Nine University College staff volunteered to act as trainers and facilitators in a signature experience that introduced first-year students to the University and its culture. The First-Year Experience program was identified in Syracuse University’s Academic Strategic Plan and was supported by the work of the Chancellor’s Council on Diversity and Inclusion.

The campus-wide initiative helped first-year students become engaged in the campus community through dialogue about identity and belonging, health and wellness, and diversity and inclusion.

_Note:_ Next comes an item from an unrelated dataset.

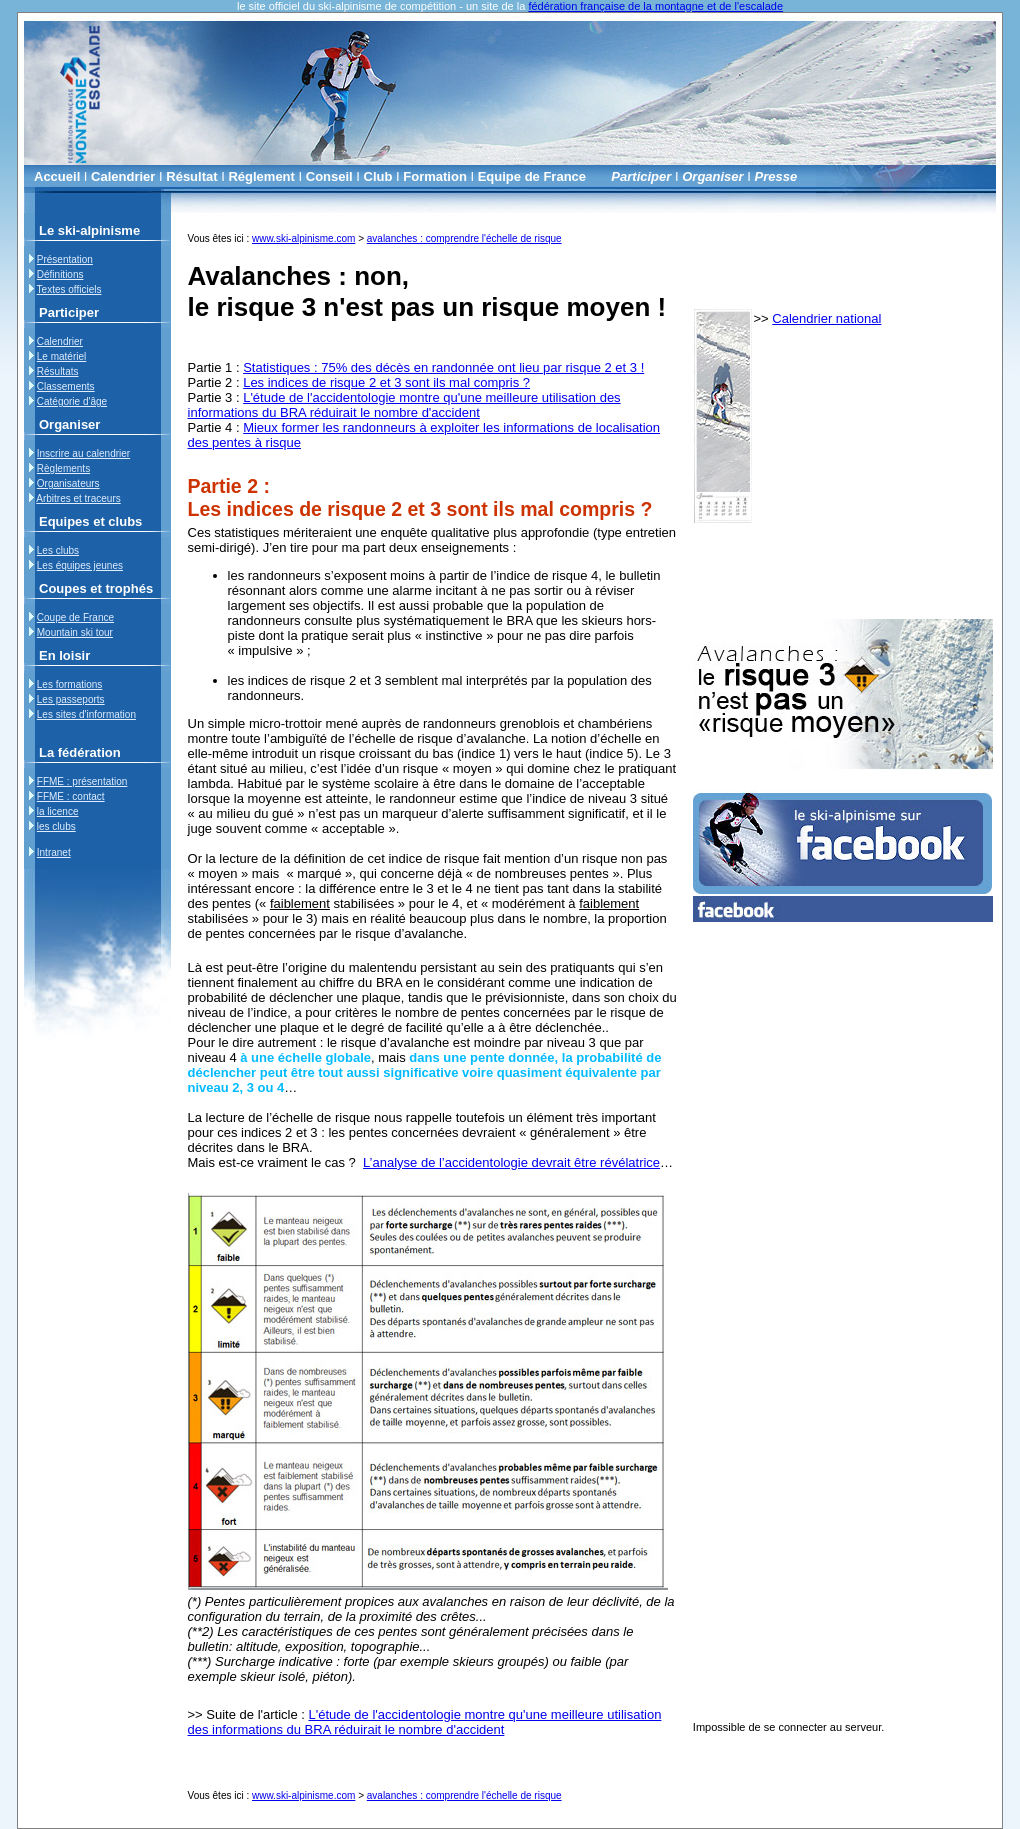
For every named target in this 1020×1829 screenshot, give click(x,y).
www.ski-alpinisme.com (303, 238)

Elizabeth Green, director of Online Student Success, trained lead and peer facilitators on the content of SEM 100—a shared reading discussion. “It was an incredible experience to learn more about the perspectives of the facilitators and their innovative ideas for how to engage students in meaningful ways,” Green said. “Trevor Noah’s book, Born a Crime, was an exceptional choice for this shared reading experience.” She said that the themes of inclusion, social injustice, and belonging provided a framework for rich and engaging dialogue.

Charlotte Stahrr, program administrator at University College, acted as a facilitator. “The students were engaged and insightful during our discussions,” said Stahrr. “While we did occasionally go off topic, I think it helped the students get to know each other better and realize that people from different backgrounds are more alike than they thought.”

“The facilitators and students both felt supported in stepping out of their comfort zones and pushing their awareness on important and relevant topics,” Green added.

The five-week shared experience enrolled 3,778 students. “I definitely think the students found real value in the exercise,” said Stahrr. “They learned more about their peers—and about themselves.”